(TASK DETAILS) Working from the entries that follow, transcribe exactly and only the lines from the one with "The width and" through the last, pictures excluded.

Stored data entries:
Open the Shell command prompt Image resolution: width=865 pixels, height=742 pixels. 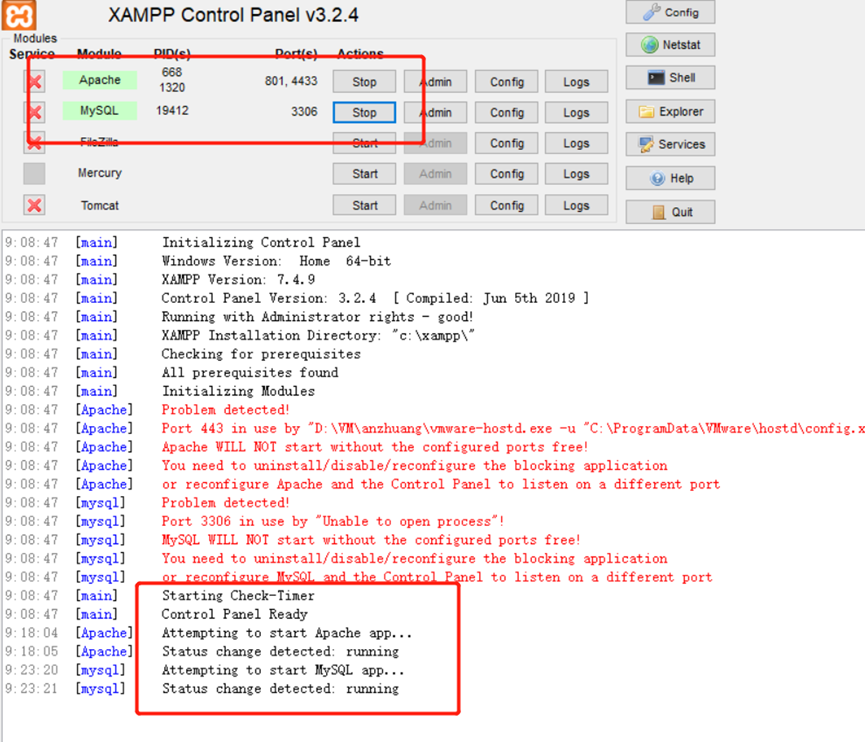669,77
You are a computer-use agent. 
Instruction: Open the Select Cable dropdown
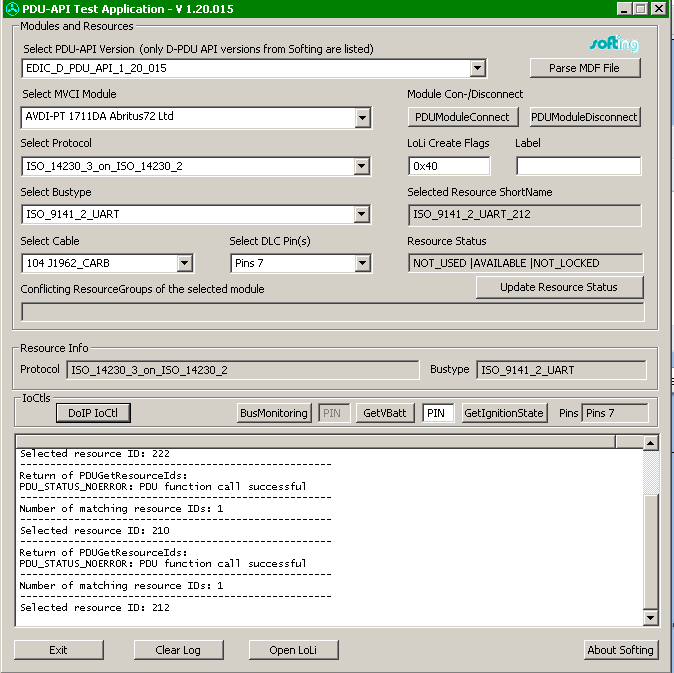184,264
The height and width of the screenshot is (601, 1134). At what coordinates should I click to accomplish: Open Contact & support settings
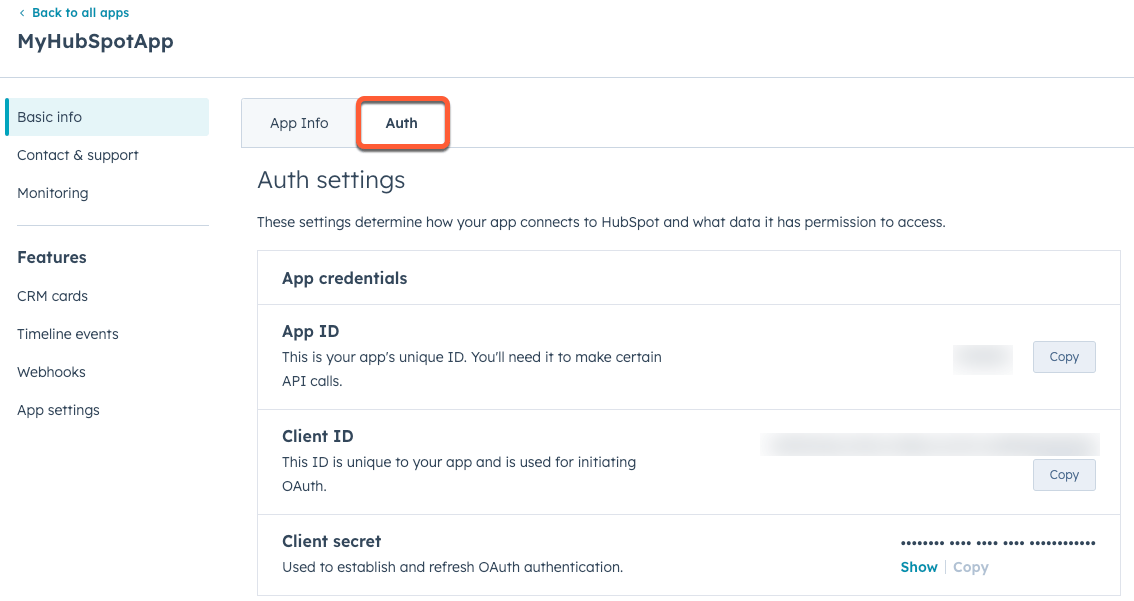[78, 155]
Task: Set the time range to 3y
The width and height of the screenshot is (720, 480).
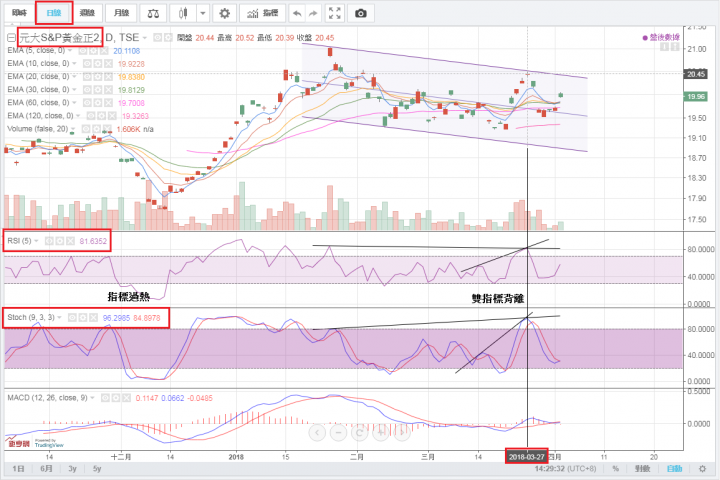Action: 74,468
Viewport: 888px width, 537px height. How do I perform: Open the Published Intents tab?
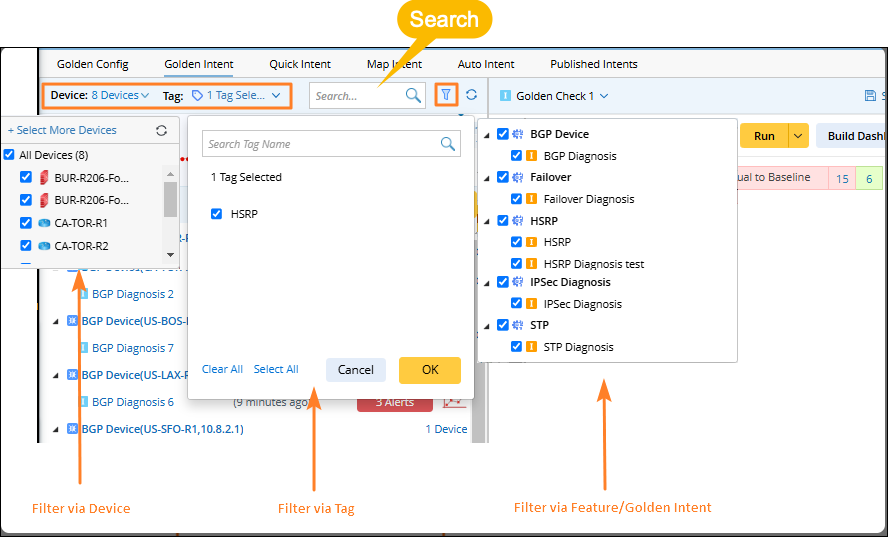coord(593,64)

(ANSWER SPACE)
The width and height of the screenshot is (720, 480).
Action: 74,468
Viewport: 888px width, 537px height. How do I perform: Open the Published Intents tab?
coord(593,64)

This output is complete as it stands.